El FBI mantiene la búsqueda de Arredondo Pinzón y Montero Pinzón por su participación en un esquema internacional de fraude que tenía como objetivo a estadounidenses propietarios de tiempos compartidos en México.
Desde el pasado 5 de agosto, el Departamento de Estado anunció cargos contra varios líderes del CJNG y recompensas por más de 100 millones de dólares para facilitar la captura o condena de ocho fugitivos relacionados con el cártel.
Entre ellos se encontraba Arredondo Pinzón, por quien se estableció una recompensa de hasta 2 millones de dólares.
El FBI ha vuelto a difundir su ficha como parte de su lista de fugitivos buscados.
El pasado 31 de agosto, el FBI incorporó a Arredondo Pinzón entre las personas buscadas por investigaciones de crimen organizado.
Desde septiembre de 2025, existe una acusación formal contra Arredondo Pinzón por conspiración para cometer fraude electrónico y conspiración para cometer lavado de dinero.
De acuerdo al FBI, la operación fraudulenta arrancó al menos desde 2012 bajo un esquema de pago por adelantado.
Los estafadores contactaban por teléfono a propietarios de tiempos compartidos en México y les ofrecían lo que parecía una salida sencilla: alquilar o revender su propiedad sin complicaciones.

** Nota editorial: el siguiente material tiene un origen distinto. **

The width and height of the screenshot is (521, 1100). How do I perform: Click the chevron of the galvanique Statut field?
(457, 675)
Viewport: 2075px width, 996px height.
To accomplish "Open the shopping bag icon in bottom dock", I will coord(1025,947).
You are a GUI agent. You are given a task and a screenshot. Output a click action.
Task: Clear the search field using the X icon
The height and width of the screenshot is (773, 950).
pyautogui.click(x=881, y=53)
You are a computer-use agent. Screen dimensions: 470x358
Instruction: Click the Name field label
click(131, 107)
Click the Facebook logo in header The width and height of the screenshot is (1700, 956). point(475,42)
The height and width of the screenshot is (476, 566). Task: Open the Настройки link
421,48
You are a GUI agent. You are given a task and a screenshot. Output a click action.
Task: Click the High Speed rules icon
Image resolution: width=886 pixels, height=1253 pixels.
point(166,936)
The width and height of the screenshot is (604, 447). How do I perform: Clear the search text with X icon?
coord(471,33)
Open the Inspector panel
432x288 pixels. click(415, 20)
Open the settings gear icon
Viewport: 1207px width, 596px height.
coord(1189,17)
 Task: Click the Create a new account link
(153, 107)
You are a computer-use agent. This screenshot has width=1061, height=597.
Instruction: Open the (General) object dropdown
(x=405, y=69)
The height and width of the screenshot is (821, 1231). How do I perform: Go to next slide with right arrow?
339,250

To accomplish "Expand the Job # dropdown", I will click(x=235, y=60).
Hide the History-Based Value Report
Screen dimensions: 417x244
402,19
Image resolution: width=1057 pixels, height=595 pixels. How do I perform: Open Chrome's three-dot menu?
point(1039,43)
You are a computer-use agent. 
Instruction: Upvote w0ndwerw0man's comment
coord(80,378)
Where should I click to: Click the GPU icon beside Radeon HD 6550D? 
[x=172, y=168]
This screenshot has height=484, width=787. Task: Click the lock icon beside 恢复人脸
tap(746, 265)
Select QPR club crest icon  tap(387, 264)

Con documentos falsificados y sitios web fraudulentos, los convencían de transferir dinero por presuntas tarifas administrativas e impuestos. La promesa era que recibirían sumas mayores a cambio. Los fondos prometidos nunca llegaron.
El mecanismo tenía una segunda vuelta, una vez que la víctima había perdido su dinero, los mismos operadores volvían a comunicarse haciéndose pasar por abogados o funcionarios gubernamentales para ofrecer servicios para recuperar lo perdido a cambio de una nueva cuota por adelantado.
Lejos de ser una estafa aislada, la red funcionaba como una división corporativa del cartel, diseñada con precisión para convertir el fraude en financiamiento criminal.
El FBI, la DEA y la División de Investigación Criminal del Servicio de Impuestos Internos (IRS-CI) mantienen en curso una investigación para desarticular a esa red del CJNG.
La coordinación entre las tres agencias permitió reconstruir el flujo del dinero desde los call centers de Jalisco hasta las redes de distribución de drogas en Estados Unidos.
De ser declarada culpable de los cargos que enfrenta, ambos podrían recibir hasta 20 años de prisión por cada uno de los delitos relacionados con el esquema de fraude.
El caso forma parte de la ofensiva de las autoridades estadounidenses contra las estructuras financieras del CJNG, al que Washington designó eorganización terrorista extranjera en febrero de 2025.